Le récent et violent différend foncier met en lumière de graves problèmes qui restent à résoudre.

Des milliers de policiers vietnamiens ont pris d’assaut un village à la périphérie de Hanoi aux premières heures du 9 janvier. Comme si elles affrontaient un dangereux chef terroriste, les forces de sécurité ont bouclé le village Dong Tam, illuminé la nuit avec des grenades éclair et, sous une grêle de balles, ont fait irruption dans la maison de Le Dinh Kinh, 84 ans, le patriarche du village.

Les forces de sécurité auraient tué Kinh ainsi que son fils. Mais Le Dinh Kinh n’était ni un terroriste ni un fugitif. Membre de longue date du Parti communiste, il était le patriarche d’une famille respectée et le chef d’un mouvement civil de protestation contre la corruption.

Depuis plusieurs années, les autorités municipales de Hanoi tentaient de s’emparer d’une partie du village Dong Tam par des intimidations physiques et des menaces légales. En avril 2017, les autorités locales ont commencé à saisir des terres qui appartenaient historiquement à la commune. Lorsque Le Dinh Kinh est arrivé sur les lieux pour s’y opposer, la police a agressé physiquement le vieillard et lui a brisé une jambe.

Dans un mouvement spontané, les villageois ont convergé vers les fonctionnaires et les ont retenus pendant une semaine. Pour sortir de l’impasse, le président du Comité populaire de Hanoi, Nguyen Duc Chung, a rencontré personnellement les villageois. Chung, qui était l’ancien chef de la police de Hanoi, a promis de ne pas exercer de représailles et de résoudre pacifiquement le conflit foncier.

--- --- ---

**Travail demandé:** Donnez la suite de l'article sur le différend foncier de Dong Tam, en commençant juste après sa dernière phrase.

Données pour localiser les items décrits
--- --- ---

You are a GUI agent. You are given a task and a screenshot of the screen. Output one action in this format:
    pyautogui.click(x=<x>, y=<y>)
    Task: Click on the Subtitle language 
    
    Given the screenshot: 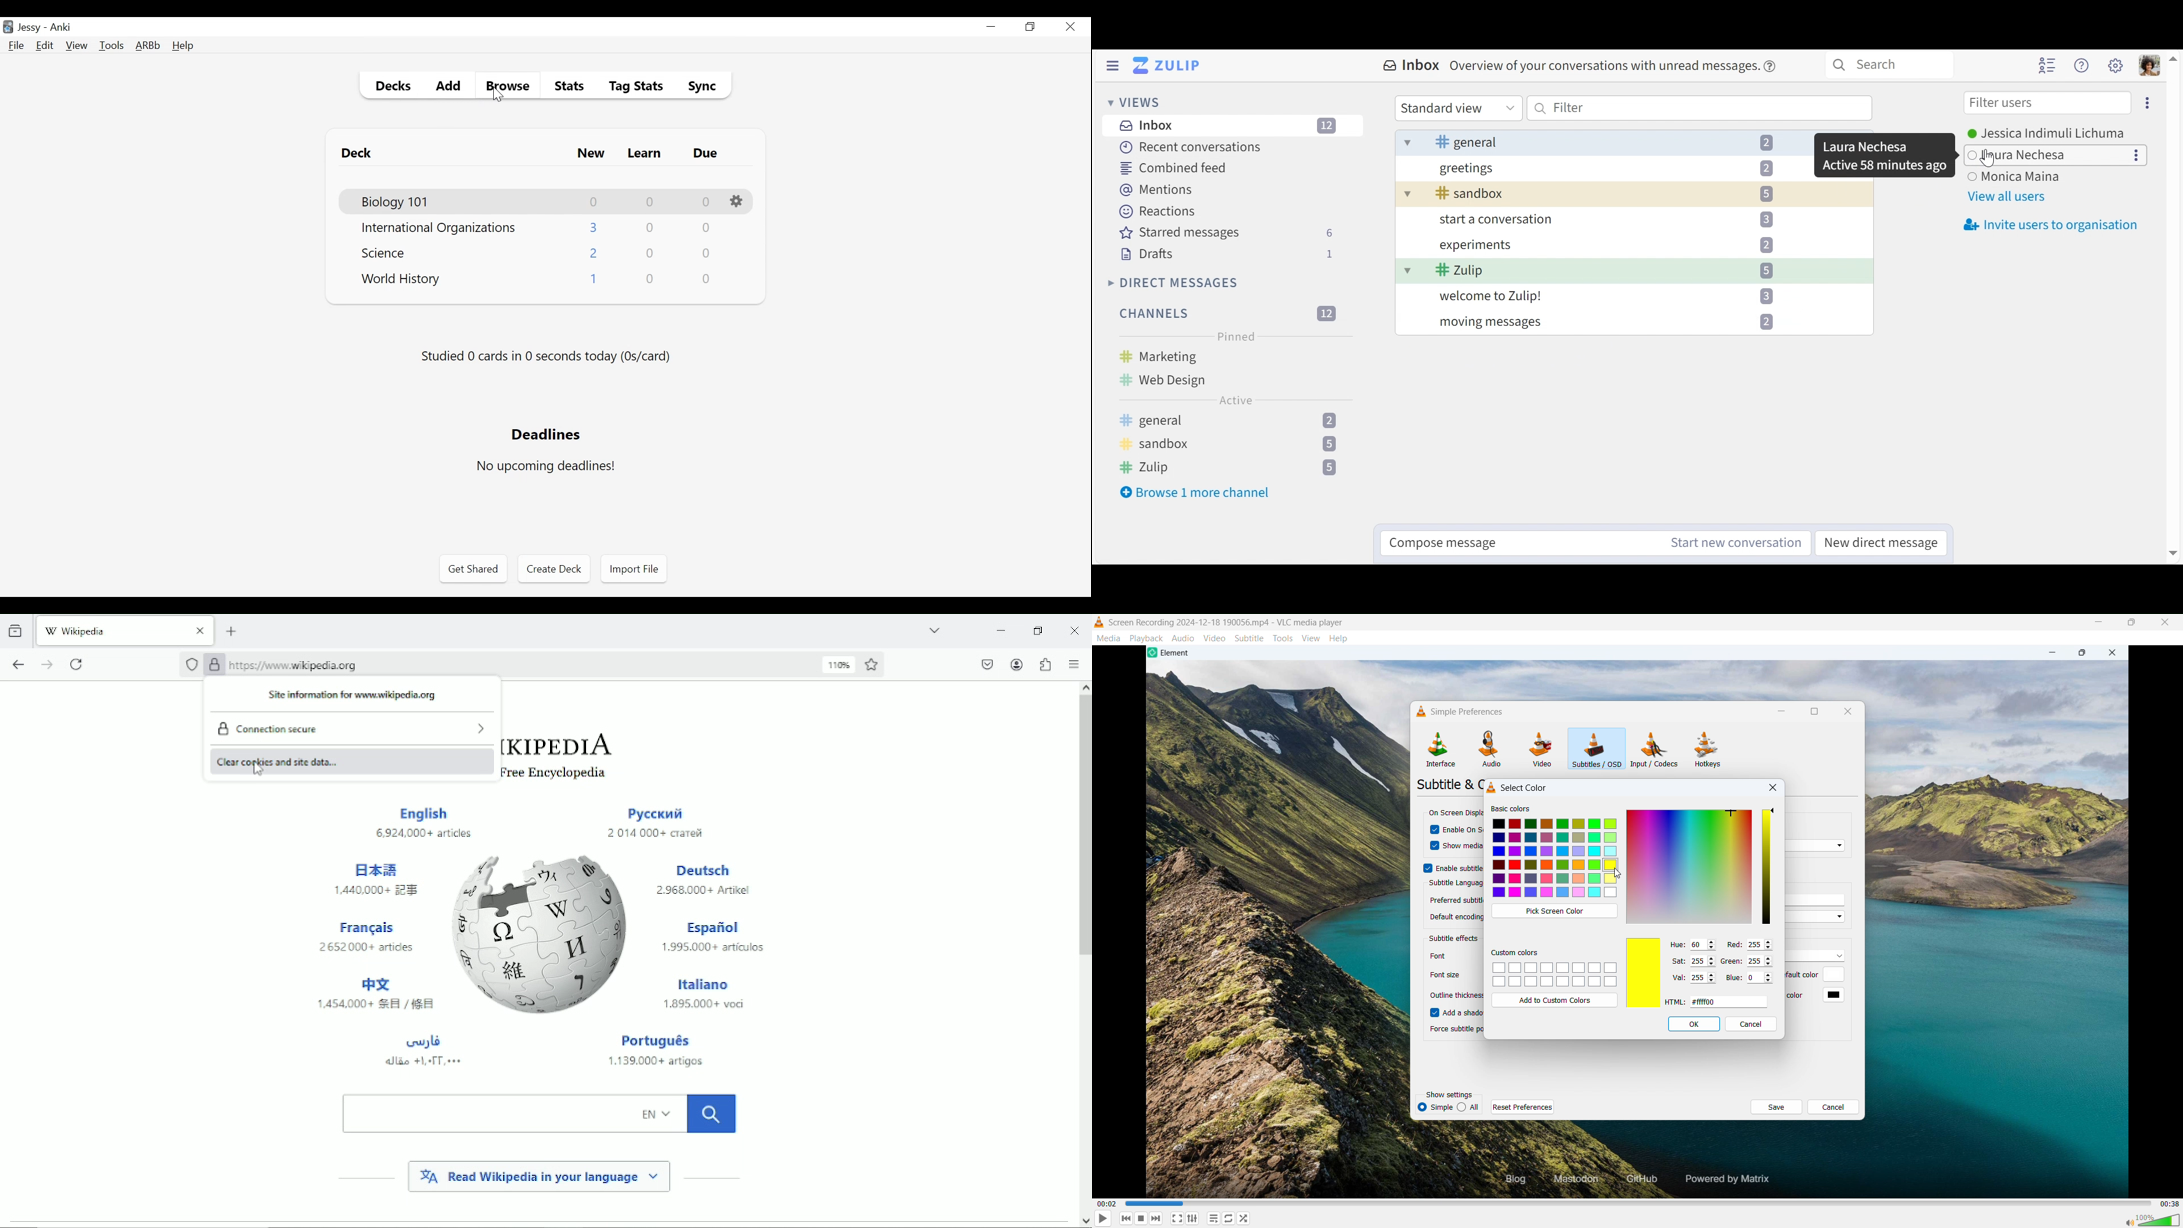 What is the action you would take?
    pyautogui.click(x=1454, y=883)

--- --- ---

**Réponse à l'exercice:**
En décembre 2019, Chung a émis un ordre faisant pression sur Dong Tam pour qu’ils renoncent à leurs terres. Les villageois se sont opposés à la décision des autorités de les exproprier pour le compte  de Viettel, le plus grand groupe de télécommunications du Vietnam[1]. Les villageois ont déclaré qu’ils tenaient à leurs terres et disent appliquer les consignes des dirigeants vietnamiens de lutter contre la corruption.

Dans les jours qui ont suivi l’attaque de la police du 9 janvier 2020, les médias d’Etat vietnamiens ont accusé les villageois d’être armés et de de s’opposer à la construction d’une clôture d’aéroport à proximité. Les médias d’Etat ont affirmé que Le Dinh Kinh était mort « en résistant aux fonctionnaires qui accomplissaient leur devoir public ». Les autorités ont également affirmé que trois agents de sécurité ont perdu la vie au cours de cette action[2]. Sans un accès de l’extérieur indépendant à Dong Tam, il est difficile d’évaluer les affirmations des médias d’État.

Ce que l’on sait, c’est que juste avant l’intervention policière, Internet a été coupé autour de Dong Tam. Des vidéos filmées depuis des téléphones portables et mises en ligne après l’intervention montrent des convois de police se dirigeant vers la commune, suivis de bruits d’explosions. Des proches ont pu récupérer le corps de Le Dinh Kinh le lendemain. D’après les images vidéo, il semble qu’il ait été touché à la tête et au cœur.

A leur habitude, les autorités ont consuré les nouvelles non-gouvernementales en provenance de Dong Tam. La police a également isolé les principaux blogueurs, basés à 35 de là, à Hanoi, pour les empêcher de faire des reportages sur l’incident. Un journaliste-citoyen bien connu, Trinh Ba Phuong, a été effectivement assigné à résidence pour ses reportages en direct la veille.

Actuellement, les tensions restent fortes et on ne sait pas combien de villageois de Dong Tam ont été blessés et combien sont toujours en détention. Les autorités empêchent tout déplacement dans la commune. Cet incident constituerait l’une des mesures de sécurité les plus médiatisées prises ces dernières années contre des opposants nationaux.

Les groupes de défense des droits humains ont appelé à la transparence. « Les autorités du Vietnam doivent lancer une enquête impartiale et transparente sur ces événements afin de déterminer qui est responsable des violences et si la police a fait un usage excessif de la force », a déclaré Phil Robertson de Human Rights Watch.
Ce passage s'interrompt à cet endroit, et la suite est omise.